Item coordinate data
□ □ □ □ □ □ □

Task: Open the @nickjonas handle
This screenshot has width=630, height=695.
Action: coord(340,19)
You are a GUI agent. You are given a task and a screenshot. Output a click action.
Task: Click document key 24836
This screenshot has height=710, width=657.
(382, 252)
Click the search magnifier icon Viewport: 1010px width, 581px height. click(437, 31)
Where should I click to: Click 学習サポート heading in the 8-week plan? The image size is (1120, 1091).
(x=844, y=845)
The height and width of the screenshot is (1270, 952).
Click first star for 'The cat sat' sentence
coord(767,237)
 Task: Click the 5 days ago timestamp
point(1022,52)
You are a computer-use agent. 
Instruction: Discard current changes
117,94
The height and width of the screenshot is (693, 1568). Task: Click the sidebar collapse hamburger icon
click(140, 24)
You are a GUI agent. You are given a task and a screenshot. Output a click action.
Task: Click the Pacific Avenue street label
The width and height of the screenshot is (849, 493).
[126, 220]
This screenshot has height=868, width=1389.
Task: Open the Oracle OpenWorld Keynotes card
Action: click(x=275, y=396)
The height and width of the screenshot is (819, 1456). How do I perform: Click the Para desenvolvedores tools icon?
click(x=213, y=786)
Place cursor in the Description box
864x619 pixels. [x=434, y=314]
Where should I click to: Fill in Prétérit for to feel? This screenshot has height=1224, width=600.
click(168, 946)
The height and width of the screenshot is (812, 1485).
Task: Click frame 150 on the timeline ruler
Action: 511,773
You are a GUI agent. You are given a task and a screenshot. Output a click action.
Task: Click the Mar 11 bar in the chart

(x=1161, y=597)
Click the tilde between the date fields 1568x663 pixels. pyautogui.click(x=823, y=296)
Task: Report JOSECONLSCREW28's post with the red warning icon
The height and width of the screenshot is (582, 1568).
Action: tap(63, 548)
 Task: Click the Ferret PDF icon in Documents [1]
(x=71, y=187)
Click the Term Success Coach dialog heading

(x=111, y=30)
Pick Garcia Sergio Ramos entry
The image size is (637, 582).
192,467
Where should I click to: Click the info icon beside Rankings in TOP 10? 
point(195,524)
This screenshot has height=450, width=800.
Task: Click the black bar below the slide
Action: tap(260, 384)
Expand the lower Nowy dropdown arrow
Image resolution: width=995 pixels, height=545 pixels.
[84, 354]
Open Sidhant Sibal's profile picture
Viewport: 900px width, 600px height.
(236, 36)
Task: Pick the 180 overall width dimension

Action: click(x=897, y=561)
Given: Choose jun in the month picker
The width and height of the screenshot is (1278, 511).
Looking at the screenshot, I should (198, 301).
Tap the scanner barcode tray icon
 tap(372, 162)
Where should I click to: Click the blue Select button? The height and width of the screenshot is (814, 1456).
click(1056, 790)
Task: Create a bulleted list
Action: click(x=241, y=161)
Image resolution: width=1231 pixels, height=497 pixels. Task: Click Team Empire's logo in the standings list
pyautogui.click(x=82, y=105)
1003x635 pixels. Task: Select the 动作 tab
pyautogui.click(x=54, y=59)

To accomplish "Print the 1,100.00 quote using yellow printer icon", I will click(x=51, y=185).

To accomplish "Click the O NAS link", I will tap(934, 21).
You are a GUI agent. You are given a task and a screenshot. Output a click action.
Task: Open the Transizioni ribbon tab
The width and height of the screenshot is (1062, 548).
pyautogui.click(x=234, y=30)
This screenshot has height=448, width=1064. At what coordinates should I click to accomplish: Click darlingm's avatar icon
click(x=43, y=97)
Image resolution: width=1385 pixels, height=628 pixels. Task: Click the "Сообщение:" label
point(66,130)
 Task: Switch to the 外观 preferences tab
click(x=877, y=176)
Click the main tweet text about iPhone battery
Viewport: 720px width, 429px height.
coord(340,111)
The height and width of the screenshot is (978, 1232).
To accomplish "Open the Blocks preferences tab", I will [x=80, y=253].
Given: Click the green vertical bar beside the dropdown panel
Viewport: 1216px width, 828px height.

□ □ □ □ □ □ □

• [Objective] Please type out the stretch of lines from the one containing "Pick Garcia Sergio Ramos entry" through the one containing "Action: click(x=897, y=561)", character for character.

• [Output of the exercise]
Pick Garcia Sergio Ramos entry
The image size is (637, 582).
192,467
Where should I click to: Click the info icon beside Rankings in TOP 10? 
point(195,524)
This screenshot has height=450, width=800.
Task: Click the black bar below the slide
Action: tap(260, 384)
Expand the lower Nowy dropdown arrow
Image resolution: width=995 pixels, height=545 pixels.
[84, 354]
Open Sidhant Sibal's profile picture
Viewport: 900px width, 600px height.
(236, 36)
Task: Pick the 180 overall width dimension

Action: click(x=897, y=561)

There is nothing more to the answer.